1. Due to government expenditures being higher than its revenue, the government incurs an annual deficit called the budget deficit.
2. In 2022/23, the expected budget deficit in Egypt is about EGP 550 billion.
3. To finance this deficit, the government borrows from banks by offering securities that can be bought and sold before their maturity date among investors.
4. The ability to buy and sell before the maturity date is what increases the demand for the security at the time of its offering. The investor’s ability to convert his investment into cash at any time, and not only on the maturity date, eases the investor’s worries regarding liquidity.
5. The Egyptian government offers two types of securities for weekly borrowing from banks: a. Treasury bills = a loan in the form of a security that is repayable up to a maximum of one year. It is issued on Sunday and Thursday of every week.
b Treasury bonds = a loan in the form of a security that is due to be repaid in a period of more than one year and is issued every Monday.
6. The holder of T-bills does not earn periodic cash distributions (coupons) like the bondholder but rather earns a difference between the purchase price and the selling price.

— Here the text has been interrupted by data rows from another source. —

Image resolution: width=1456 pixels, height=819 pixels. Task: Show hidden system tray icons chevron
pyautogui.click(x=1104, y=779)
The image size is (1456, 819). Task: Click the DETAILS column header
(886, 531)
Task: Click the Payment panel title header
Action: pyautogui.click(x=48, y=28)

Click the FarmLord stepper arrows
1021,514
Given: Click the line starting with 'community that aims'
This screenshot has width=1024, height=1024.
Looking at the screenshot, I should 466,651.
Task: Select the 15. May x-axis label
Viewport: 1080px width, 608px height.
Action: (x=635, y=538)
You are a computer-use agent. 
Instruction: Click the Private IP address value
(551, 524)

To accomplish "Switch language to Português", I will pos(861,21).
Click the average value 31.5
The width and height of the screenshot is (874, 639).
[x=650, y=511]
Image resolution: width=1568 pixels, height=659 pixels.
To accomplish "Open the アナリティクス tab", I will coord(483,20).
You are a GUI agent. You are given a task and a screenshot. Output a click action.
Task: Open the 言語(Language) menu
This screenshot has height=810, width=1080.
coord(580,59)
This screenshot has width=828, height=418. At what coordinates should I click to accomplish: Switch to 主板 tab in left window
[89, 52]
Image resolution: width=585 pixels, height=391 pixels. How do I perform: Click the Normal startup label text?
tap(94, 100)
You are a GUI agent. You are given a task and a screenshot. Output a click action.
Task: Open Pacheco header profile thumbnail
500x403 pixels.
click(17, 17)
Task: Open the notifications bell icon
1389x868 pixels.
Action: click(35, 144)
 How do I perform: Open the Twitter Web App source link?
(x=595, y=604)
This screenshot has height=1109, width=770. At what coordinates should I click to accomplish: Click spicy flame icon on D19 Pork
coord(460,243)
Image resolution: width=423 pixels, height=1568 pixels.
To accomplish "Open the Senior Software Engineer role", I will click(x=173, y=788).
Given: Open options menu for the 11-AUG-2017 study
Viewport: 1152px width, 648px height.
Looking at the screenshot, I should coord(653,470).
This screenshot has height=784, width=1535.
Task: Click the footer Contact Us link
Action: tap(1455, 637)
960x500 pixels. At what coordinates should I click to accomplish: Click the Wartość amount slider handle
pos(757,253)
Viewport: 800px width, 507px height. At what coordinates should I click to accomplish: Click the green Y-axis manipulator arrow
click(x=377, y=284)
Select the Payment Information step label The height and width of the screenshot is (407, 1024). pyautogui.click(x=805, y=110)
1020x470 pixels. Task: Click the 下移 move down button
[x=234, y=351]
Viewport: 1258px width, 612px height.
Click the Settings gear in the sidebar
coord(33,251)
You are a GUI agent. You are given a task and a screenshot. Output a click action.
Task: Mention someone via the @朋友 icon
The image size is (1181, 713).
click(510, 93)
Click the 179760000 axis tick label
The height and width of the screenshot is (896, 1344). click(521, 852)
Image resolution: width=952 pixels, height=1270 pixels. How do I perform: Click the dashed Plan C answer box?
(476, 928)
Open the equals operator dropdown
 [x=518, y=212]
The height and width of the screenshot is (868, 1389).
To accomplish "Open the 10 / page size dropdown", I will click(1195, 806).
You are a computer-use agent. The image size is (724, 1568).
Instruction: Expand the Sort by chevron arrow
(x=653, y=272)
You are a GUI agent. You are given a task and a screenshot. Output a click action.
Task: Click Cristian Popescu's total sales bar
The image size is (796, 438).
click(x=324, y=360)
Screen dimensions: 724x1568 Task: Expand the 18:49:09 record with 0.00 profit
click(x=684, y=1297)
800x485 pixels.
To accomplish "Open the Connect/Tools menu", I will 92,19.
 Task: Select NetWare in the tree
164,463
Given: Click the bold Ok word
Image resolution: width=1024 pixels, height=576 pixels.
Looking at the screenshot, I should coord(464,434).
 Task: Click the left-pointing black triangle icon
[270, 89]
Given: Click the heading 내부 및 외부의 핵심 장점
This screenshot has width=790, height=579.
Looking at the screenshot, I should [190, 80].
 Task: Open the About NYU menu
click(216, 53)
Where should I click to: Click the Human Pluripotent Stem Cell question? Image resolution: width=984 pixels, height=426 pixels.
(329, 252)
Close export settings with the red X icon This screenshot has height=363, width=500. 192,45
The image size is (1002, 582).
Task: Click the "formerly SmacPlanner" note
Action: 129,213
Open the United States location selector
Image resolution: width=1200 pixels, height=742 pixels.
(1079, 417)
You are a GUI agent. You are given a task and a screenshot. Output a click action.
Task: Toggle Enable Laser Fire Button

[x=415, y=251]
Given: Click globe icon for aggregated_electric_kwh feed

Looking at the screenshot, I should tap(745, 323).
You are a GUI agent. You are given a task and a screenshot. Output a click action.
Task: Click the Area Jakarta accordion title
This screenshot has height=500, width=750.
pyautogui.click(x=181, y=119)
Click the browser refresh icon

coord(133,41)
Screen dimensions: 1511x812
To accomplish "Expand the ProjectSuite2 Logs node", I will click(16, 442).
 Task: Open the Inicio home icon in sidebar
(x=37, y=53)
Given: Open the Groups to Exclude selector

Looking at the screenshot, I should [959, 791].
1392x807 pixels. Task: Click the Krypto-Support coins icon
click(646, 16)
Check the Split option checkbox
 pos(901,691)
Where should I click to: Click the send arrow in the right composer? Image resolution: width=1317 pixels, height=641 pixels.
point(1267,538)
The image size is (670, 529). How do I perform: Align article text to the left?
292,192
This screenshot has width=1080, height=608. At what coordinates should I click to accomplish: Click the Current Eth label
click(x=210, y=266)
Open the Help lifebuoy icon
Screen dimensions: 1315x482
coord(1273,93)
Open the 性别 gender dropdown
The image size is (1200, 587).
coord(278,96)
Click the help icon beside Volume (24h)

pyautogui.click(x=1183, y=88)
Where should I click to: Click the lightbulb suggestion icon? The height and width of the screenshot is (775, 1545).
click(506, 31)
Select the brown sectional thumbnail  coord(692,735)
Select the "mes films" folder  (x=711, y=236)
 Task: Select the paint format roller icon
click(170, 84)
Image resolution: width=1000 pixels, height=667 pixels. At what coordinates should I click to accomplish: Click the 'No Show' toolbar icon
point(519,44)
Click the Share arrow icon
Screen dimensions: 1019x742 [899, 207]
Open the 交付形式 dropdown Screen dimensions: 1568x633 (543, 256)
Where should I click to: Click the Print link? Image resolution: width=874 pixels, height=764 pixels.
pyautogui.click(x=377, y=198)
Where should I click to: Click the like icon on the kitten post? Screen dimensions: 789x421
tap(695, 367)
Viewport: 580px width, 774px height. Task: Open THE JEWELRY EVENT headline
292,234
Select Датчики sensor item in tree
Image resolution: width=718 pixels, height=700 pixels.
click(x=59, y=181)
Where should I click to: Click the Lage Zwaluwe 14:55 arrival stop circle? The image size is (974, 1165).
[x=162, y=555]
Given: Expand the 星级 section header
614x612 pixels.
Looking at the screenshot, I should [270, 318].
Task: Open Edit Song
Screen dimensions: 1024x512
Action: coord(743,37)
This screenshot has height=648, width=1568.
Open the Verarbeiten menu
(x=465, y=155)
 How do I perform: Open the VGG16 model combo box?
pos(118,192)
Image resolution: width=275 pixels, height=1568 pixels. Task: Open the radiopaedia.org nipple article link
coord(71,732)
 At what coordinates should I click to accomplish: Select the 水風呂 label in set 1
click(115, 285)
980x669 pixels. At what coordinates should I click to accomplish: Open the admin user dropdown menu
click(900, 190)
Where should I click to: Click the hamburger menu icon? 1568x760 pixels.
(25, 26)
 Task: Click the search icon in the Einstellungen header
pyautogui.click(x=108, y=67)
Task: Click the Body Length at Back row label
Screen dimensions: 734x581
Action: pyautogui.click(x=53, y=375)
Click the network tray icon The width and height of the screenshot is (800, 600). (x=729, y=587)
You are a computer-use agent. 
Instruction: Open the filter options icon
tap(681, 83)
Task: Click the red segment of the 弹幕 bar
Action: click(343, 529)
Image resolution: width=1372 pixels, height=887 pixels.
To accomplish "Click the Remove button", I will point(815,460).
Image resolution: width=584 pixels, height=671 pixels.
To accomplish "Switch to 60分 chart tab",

For that reason, the bills are offered at a price less than the so-called par value, and the difference is the implicit interest rate.
Example 1. The interest rate set by the CBE = 10% deposit and 11% lending (minimum and maximum corridor rate).
2. The government wants to borrow about EGP 90 this week by issuing 1 treasury bill with a face value of EGP 100.
3. Therefore, the government invites banks (through the CBE, which manages bids on behalf of the government) to submit their bid for the purchase of 1 treasury bill with a nominal value = EGP 100 due after a year.
4. Three banks submitted offers to buy the security: CIB = EGP 92 National Bank of Egypt = EGP 91 Banque Misr = EGP 90
5. Who will receive the T-Bill? CIB as they will pay the government EGP 92 now and take the nominal value = EGP 100 after a year, meaning that the interest rate = 8/92 = 8.7%
The interest required from the National Bank and Banque Misr is higher. National Bank of Egypt → 9/91 = 9.8% Banque Misr → 10/90 = 11%
The goal of the government when borrowing is to reduce the cost as much as possible.